During a virtual press conference Friday, orthopedic surgeon and 2020 Alaska Senate Candidate, Al Gross, called on our Congressional delegation to support the legislation, stating: “I urge our federal delegation to move forward on this and support it. If I were in Congress right now, I would be supporting that bill and I urge our Congressional delegation to do so.”
Gross recounted the many times as an orthopedic surgeon, while earning his Masters of Public Health degree, or while traveling Alaska as a Senate candidate that he saw the impacts of high prescription drug costs.
He stated: “It wasn’t really until I left my practice in Southeast Alaska and got a Master’s in Public Health in UCLA that I really started thinking about the pharmaceutical side of the world. I left my practice because I saw what high health care costs were doing to people’s lives and to the Alaska economy. As a student, at UCLA we talked a lot about the economics of Big Pharma — how it’s all about supply and demand and monopolistic predatory behaviors, which have driven prices astronomically high. That’s what driven prices up, like an EpiPen is upwards of $500 for a milligram of epinephrine, which is trivial, it costs pennies to produce this. Prices are higher here than anywhere else in the world.”

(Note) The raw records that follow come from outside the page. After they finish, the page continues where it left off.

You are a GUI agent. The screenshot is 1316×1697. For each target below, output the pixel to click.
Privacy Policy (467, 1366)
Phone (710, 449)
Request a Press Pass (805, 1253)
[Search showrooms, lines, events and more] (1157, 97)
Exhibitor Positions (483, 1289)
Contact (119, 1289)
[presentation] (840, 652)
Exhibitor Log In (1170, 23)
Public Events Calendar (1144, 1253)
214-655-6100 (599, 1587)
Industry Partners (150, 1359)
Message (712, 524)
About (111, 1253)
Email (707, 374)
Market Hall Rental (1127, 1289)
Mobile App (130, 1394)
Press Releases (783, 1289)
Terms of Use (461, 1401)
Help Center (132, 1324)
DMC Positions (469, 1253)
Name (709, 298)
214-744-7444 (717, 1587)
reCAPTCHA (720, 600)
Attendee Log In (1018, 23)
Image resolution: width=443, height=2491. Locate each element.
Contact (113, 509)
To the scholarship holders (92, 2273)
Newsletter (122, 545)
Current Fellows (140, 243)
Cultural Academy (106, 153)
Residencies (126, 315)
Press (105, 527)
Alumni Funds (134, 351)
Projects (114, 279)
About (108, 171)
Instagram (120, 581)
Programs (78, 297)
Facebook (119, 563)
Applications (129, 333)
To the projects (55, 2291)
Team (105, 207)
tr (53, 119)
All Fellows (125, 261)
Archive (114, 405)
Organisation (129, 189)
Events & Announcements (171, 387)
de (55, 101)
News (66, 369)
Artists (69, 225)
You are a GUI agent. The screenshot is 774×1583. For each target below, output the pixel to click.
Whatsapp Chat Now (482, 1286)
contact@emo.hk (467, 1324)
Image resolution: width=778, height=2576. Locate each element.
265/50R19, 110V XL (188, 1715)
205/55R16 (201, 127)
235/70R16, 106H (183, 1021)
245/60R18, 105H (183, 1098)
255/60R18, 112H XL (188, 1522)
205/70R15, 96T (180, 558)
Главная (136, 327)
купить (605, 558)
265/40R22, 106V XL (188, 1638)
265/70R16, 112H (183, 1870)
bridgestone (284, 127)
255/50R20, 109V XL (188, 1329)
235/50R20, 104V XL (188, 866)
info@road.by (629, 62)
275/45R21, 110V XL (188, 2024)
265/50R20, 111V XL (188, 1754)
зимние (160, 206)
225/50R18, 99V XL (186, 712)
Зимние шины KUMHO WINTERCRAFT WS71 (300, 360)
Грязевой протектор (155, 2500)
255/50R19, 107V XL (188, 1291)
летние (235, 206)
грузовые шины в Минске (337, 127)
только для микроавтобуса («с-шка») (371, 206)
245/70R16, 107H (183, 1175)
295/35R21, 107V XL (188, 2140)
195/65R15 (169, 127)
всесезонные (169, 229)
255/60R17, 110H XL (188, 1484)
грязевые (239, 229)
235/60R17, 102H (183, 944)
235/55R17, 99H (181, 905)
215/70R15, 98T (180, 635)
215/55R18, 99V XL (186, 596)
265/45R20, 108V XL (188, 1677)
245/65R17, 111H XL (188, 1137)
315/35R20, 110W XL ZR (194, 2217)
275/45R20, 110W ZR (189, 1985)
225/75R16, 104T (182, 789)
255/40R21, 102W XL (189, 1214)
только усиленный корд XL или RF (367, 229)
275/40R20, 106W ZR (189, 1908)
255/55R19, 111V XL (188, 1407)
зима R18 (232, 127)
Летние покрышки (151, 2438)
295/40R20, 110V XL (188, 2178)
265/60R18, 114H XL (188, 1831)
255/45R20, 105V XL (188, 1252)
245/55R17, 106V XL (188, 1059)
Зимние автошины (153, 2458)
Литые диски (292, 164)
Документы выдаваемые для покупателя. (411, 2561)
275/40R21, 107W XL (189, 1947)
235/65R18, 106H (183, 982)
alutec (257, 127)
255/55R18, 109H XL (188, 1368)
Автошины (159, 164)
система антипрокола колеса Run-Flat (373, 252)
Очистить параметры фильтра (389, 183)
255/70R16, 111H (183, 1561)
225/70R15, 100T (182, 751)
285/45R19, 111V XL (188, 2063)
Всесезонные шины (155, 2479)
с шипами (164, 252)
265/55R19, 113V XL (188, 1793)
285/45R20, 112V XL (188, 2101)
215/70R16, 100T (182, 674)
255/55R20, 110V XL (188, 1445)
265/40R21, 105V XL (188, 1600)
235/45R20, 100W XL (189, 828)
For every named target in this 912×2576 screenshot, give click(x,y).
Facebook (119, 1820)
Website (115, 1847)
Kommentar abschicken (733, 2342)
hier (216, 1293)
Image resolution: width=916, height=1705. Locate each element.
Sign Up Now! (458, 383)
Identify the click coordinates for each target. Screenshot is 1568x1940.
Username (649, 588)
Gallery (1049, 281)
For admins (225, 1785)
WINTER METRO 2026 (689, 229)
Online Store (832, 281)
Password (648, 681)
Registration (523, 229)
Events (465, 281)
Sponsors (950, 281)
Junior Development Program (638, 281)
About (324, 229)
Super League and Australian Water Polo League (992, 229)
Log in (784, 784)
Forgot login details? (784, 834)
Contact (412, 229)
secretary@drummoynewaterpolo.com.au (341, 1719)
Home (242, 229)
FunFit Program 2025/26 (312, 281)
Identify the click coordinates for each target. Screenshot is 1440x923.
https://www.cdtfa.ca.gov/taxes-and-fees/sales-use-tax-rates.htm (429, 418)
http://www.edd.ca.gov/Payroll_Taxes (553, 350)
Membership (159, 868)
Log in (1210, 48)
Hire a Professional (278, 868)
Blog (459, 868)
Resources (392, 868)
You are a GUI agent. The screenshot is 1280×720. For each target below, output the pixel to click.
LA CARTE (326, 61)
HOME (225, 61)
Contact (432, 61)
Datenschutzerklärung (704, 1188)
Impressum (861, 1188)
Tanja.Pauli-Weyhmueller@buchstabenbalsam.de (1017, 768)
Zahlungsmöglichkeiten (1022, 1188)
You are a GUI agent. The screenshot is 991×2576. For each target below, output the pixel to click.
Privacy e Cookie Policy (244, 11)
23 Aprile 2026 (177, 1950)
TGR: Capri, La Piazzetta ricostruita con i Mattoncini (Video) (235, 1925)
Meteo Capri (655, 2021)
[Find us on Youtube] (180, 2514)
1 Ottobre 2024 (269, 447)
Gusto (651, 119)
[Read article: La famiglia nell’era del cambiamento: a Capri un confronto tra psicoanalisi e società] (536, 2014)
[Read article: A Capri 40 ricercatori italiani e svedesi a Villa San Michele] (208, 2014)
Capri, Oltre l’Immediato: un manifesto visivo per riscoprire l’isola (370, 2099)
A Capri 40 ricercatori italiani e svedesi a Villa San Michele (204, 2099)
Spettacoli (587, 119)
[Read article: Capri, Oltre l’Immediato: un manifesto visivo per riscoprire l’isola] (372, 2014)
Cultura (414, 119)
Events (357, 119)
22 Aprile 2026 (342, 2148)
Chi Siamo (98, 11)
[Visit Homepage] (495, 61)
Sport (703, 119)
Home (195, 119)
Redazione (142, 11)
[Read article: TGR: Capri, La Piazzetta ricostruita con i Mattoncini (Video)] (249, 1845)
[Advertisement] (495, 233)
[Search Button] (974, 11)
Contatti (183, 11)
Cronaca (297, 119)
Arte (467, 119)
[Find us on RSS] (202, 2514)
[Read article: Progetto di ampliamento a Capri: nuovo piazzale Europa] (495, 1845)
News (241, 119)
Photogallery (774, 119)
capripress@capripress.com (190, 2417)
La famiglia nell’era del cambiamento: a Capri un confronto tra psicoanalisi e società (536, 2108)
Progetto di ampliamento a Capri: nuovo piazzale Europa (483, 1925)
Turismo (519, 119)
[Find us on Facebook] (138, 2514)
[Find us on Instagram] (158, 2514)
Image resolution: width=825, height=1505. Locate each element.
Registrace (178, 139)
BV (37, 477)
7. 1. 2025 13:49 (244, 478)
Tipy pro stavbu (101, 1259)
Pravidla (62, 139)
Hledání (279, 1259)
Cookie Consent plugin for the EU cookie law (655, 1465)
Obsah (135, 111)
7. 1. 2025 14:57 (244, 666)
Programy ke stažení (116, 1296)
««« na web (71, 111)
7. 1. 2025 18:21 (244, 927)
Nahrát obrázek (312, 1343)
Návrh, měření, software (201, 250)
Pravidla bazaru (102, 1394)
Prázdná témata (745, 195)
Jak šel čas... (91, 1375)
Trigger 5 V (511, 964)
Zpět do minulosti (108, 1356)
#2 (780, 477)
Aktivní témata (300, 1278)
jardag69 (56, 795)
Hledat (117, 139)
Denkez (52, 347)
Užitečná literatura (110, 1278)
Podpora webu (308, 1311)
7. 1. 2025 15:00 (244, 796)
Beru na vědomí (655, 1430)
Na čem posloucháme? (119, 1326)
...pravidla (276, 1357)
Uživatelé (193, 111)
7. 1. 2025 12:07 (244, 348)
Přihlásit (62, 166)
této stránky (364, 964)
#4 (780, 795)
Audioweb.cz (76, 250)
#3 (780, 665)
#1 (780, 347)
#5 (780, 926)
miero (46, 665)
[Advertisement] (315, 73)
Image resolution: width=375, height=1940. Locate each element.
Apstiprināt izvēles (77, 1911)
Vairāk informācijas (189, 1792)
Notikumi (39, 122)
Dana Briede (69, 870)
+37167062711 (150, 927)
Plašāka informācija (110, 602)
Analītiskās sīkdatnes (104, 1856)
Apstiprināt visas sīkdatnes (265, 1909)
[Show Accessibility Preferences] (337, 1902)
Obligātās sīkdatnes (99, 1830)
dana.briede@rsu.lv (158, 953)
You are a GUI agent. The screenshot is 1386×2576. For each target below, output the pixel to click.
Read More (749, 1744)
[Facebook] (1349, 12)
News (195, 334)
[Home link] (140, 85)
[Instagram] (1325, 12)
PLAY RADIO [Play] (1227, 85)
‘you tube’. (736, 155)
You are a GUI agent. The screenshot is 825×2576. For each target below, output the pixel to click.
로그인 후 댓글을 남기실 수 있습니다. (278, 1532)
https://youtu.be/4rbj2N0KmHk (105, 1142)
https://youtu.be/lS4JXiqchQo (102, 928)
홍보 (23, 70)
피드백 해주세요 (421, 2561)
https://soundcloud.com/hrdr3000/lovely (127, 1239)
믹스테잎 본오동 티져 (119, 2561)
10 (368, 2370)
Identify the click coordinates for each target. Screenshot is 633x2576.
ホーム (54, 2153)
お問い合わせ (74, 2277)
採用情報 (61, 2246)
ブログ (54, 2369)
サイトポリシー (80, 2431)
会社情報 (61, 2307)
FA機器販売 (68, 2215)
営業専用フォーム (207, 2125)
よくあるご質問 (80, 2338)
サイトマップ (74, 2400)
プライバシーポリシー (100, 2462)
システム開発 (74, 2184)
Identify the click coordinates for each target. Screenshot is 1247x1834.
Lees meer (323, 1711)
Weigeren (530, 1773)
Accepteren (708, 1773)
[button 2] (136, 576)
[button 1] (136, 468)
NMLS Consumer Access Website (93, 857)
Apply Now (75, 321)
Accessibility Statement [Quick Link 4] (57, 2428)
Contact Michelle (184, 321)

Joni Bruner, a long-time Alaskan, who recently recovered from a pulmonary embolism, following a minor surgery stated: “In the midst of being anxious about everything following that embolism, my insurance changed from one company to another, and one of the medications that I had been on was covered by the first one, but not covered by the new company. It was going to cost me $1,400 a month to continue on that medication. I ended up having to go off that medication, which caused other issues. Our health care system needs an overhaul.”
When asked what it would mean for the Alaska Congressional delegation to not support a decrease in prescription drugs, Casey Kasort, a Fairbanks resident and UAF graduate, shared that her experience as a queer and chronically-ill person stated: “It tells me that my health is not valued. I’m not valued. My health is not as important as your pocketbook.”
Kasort has recently resorted to rationing her essential pain medication because of a loss of coverage during a planned job transition.
She stated: “I’m on essential prescription medication that prevents me from being in constant pain, and without insurance, that prescription costs $1,700 per month. Last week, I lost my insurance since I’m making a planned transition between jobs, and I tried to get sixty days of my medications before I lost my coverage, and my supposedly very good insurance gave me the option of paying $50 for my usual 30-day supply or $900 for sixty-day supply. I’m twenty-two. I just graduated from UAF. The choice between paying $3,400 or $900, or skipping that essential medication is really not a choice at all.”